Cash Back: problemi di privacy

Il Garante per la protezione dei dati personali con provvedimento n. 179 del 13 ottobre 2020 ha espresso parere positivo sulla bozza di regolamento che definisce il funzionamento del c.d. “Cashback” a favore di chi fa acquisti con strumenti di pagamento elettronici. L’Autorità informa che i dati raccolti possono essere utilizzati soltanto ai fini dell’erogazione del rimborso, “limitando il trattamento del dato relativo all’identificativo dell’esercente al solo fine di verificare le transazioni oggetto di reclamo.”

Si tratta di una delle iniziative del Piano Italia Cashless, promosso dal Governo, previste dalla Legge di Bilancio 2020 e si tratta di un’opportunità interessante per i cittadini che possono avere un risparmio sugli acquisti, tuttavia diversi utenti, anche sulla scorta della recente esperienza con l’app “Immuni” temono per la propria privacy, visti i dati personali a cui si dà accesso nel momento in cui ci si registra sull’app IO (dati sensibili, come il numero di carta, i conti bancari e le abitudini di acquisto di ogni singolo utilizzatore della App).

Se leggiamo il capitolo “Trasferimento dati fuori dall’UE” della Privacy Policy Cashback, si nota che per la gestione dell’App IO, utilizzata per il servizio Cashback e gestita da PagoPA S.p.A., la predetta Società si avvale, “limitatamente allo svolgimento di alcune attività, di fornitori terzi che risiedono in paesi extra-UE (USA). E poi di nuovo: “per lo svolgimento di alcune attività connesse alla gestione dei reclami…Consap S.p.A. si avvale di fornitori terzi che hanno la propria sede in Paesi extra-UE (USA).”

E qui interviene la sentenza “Schrems II” della Corte di Giustizia Europea che in poche parole ribadisce che gli strumenti legislativi americani di sorveglianza pubblica risultano eccessivi e sproporzionati rispetto ai criteri del diritto europeo.
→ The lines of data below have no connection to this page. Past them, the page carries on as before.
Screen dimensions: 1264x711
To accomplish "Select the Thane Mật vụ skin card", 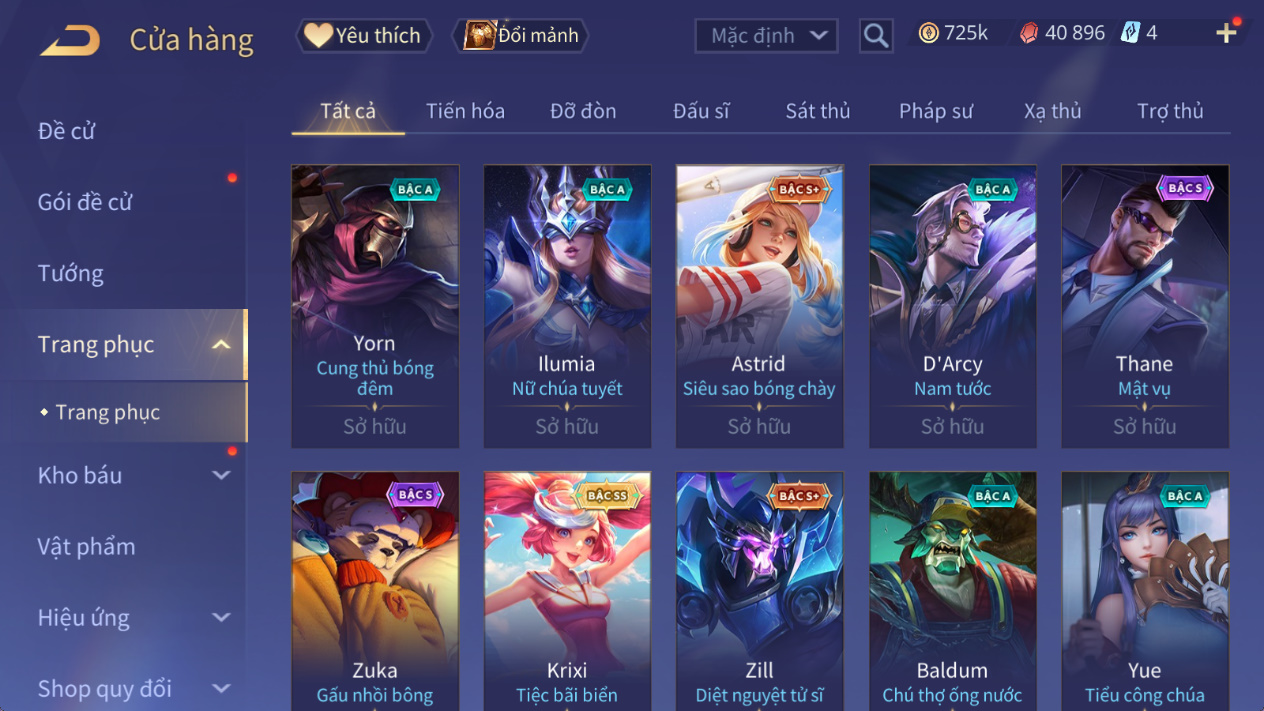I will click(x=1145, y=306).
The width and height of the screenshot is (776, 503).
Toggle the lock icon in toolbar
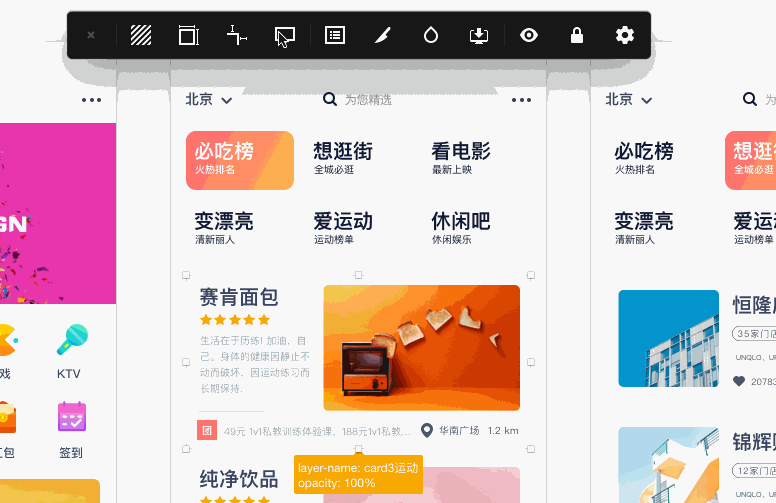(x=577, y=35)
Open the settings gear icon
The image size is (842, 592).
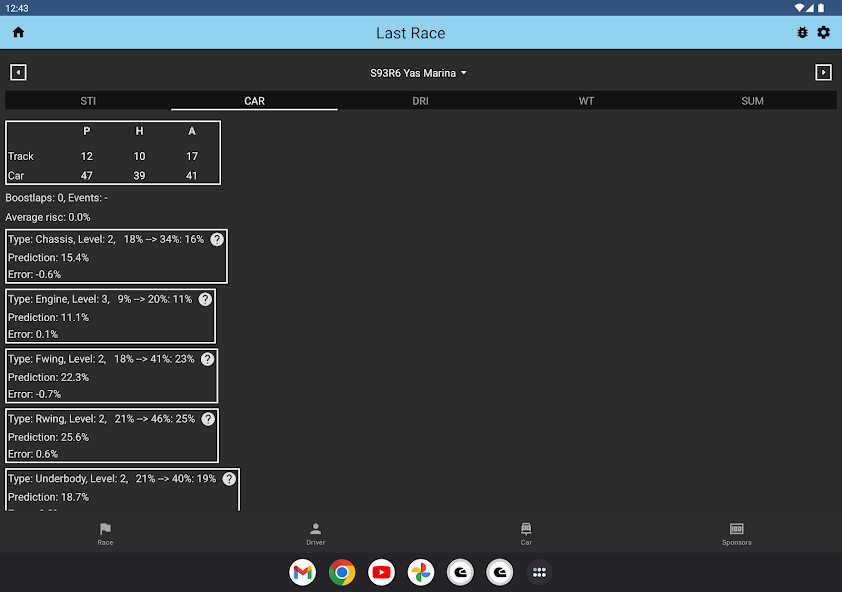823,32
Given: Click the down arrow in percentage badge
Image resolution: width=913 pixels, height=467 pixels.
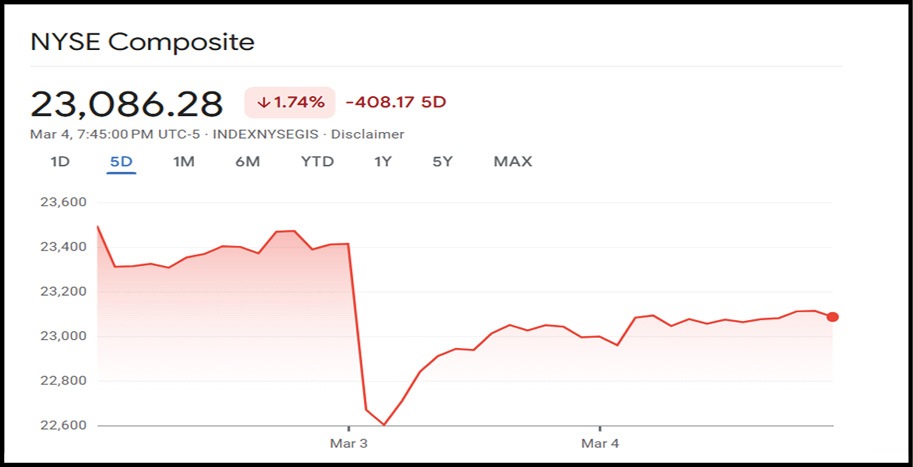Looking at the screenshot, I should click(x=264, y=102).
Nell’informativa privacy si parla di “alcune attività”, ma quali attività? E, soprattutto viene da chiedersi: quali fornitori terzi?

A questo punto, sorge una riflessione spontanea: l’applicazione sta violando il principio di trasparenza.

In questo scenario, i nostri dati potrebbero essere messi in pericolo da possibili data breach esterni. Si tratta difatti di dati molto appetibili per il mercato nero (e non solo), motivo per cui serve la massima accuratezza.

Attenzione, perché il rispetto della normativa sulla privacy è una questione di correttezza e il “Considerando 7 del Regolamento Europeo parla chiaro: il recente quadro normativo europeo serve proprio a creare un “clima di fiducia che consentirà lo sviluppo dell’economia digitale in tutto il mercato interno.” E sempre citando il GDPR, è opportuno che le persone fisiche abbiano il controllo dei dati personali che li riguardano e che la certezza giuridica e operativa sia rafforzata tanto per le persone fisiche quanto per gli operatori economici e le autorità pubbliche.